Le culte des indicateurs et des critères de substitution (ici l'HbA1C) conduit à l'"innovation" : de nouveaux médicaments non éprouvés et chers sont prescrits pour remplacer des médicaments peu efficaces mais connus. 
Sans doute en toute indépendance de big pharma.
Le rêve des lobbys agro-alimentaire et santéo-industriel (ce sont souvent les mêmes), c'est une HbA1C "convenable" obtenue grâce à des médicaments coûteux prescrits à des personnes qui continuent de manger "normalement", c'est à dire en consommant (trop) de la nourriture à la mode. 
Les campagnes de dépistage du diabète sont un épisode de plus de l'hypocrisie ambiante : le tout coca et le tout McDo sont favorisés par la pub, le tout dépistage est favorisé par la pub, le tout traitement est favorisé par big pharma, et, en bout de chaîne, les médecins (mais bien entendu les médecins généralistes en premier lieu) sont désignés comme coupables du non dépistage (voire peut-être de la non prévention).

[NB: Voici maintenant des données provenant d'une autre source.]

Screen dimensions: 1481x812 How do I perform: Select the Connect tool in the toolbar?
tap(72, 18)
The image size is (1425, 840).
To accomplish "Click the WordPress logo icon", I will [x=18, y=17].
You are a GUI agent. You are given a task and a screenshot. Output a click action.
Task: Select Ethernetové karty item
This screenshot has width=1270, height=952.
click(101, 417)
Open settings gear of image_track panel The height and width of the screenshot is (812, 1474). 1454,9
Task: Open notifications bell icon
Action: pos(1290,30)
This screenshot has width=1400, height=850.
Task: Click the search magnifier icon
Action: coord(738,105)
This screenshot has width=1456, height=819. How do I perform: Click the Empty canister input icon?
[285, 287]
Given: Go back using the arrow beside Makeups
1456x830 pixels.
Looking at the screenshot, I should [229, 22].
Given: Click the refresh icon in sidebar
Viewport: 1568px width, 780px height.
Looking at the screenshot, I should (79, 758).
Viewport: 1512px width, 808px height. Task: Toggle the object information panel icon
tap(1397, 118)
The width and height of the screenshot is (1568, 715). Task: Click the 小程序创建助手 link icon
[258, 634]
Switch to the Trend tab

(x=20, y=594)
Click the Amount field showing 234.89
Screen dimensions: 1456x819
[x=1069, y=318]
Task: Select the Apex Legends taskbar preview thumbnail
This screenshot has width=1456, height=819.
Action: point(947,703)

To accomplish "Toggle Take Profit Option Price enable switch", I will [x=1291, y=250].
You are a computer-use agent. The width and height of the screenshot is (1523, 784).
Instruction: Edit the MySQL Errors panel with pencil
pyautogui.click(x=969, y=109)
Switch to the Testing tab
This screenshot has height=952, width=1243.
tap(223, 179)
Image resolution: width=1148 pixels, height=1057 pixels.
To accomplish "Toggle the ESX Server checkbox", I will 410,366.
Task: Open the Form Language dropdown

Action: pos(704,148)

Les patients ont, heureusement, une histoire personnelle, mentent à leur médecin, s'en sentent parfois coupables, n'"observent pas" et gardent leur libre-arbitre tout en étant bombardés de publicités délétères et de conseils fallacieux. 
Les médecins, eux, n'écoutent pas assez leurs patients, et il arrive qu'ils soient à la fois trop intrusifs (de quoi je me mêle) ou pas assez (vous auriez pu le savoir avant). Où placer le curseur ? 

Quant à la médecine générale, c'est quand même compliqué. Nous croyons gérer et le patient s'échappe, nous croyons être au courant et le patient a ses propres vues sur la question (qui est aussi sa question), nous avons des "certitudes" qui se traduisent par des "aux alentours de 7", nous avons l'illusion également de pouvoir faire son bonheur malgré lui... Nous sommes dans le règne de l'incertitude. C'est ce qui me plaît dans la médecine générale. Le danger essentiel de notre métier vient de ce que tout dans notre attitude, le verbal comme le non verbal, la prescription comme la non prescription, l'adressage comme le non adressage, la bonne comme la mauvaise conscience, est potentiellement source de dégâts collatéraux ou de bénéfices imprévisibles qui affectent la vie et l'entourage de nos patients et malades. Parfois pour de longues années.